When a line in the material contains the word "Toggle", copy it.

EXCERPTED DATA:
++++++++

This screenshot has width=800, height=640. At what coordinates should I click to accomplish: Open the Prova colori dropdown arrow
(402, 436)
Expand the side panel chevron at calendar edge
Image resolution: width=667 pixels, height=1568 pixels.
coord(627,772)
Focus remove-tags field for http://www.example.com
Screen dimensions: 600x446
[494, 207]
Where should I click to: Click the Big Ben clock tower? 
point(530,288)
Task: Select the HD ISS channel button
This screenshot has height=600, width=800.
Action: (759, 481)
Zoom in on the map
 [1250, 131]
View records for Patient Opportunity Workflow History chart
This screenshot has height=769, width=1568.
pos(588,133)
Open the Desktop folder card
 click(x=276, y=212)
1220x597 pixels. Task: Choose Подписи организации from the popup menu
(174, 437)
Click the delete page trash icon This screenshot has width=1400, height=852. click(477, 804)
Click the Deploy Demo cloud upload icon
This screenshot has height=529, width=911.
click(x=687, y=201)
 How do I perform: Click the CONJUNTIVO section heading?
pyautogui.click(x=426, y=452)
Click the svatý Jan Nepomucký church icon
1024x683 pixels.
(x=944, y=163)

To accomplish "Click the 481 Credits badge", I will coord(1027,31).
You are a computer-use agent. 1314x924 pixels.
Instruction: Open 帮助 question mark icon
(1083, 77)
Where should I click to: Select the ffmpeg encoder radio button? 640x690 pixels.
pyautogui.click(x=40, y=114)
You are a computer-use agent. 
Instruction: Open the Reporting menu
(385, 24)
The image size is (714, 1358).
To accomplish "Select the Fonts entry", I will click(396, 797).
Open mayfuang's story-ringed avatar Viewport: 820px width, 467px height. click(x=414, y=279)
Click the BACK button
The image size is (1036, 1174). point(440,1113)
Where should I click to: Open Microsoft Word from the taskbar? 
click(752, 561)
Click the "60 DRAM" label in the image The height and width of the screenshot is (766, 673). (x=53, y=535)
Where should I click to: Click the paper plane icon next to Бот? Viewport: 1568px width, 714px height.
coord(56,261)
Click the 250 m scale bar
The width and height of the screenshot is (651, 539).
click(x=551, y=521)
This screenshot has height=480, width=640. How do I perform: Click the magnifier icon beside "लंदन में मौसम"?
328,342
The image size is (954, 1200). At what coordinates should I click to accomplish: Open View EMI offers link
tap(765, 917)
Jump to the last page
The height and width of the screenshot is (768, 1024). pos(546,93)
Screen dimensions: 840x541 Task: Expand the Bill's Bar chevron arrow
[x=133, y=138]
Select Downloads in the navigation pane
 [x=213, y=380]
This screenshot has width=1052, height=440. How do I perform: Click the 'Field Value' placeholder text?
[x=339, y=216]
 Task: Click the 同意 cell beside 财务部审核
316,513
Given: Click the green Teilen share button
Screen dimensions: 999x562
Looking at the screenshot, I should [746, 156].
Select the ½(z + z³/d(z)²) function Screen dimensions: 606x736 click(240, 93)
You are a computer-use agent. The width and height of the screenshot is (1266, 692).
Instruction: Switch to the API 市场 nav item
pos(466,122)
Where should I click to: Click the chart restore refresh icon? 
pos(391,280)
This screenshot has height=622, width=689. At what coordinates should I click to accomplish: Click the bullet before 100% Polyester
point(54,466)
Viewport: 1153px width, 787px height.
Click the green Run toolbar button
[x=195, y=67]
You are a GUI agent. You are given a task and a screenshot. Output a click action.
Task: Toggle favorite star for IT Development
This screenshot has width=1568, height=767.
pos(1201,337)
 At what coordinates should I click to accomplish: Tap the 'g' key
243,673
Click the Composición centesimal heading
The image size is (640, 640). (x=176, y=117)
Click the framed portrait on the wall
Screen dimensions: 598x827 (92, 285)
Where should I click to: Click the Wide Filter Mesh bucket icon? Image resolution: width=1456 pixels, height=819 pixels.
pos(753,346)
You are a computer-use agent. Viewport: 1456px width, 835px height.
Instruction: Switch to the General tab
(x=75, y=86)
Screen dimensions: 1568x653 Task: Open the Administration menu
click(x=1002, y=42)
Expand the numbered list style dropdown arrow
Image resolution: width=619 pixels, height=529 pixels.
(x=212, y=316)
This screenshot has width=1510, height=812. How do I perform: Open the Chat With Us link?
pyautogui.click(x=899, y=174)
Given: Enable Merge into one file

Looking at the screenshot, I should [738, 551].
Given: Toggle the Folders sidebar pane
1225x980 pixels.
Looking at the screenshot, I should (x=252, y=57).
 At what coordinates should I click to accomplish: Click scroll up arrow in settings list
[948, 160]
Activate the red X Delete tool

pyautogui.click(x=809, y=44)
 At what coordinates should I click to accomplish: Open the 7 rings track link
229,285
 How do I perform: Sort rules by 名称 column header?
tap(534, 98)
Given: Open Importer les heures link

++++++++

ANSWER AREA:
Task: Toggle favorite star for IT Development
Given: Toggle the Folders sidebar pane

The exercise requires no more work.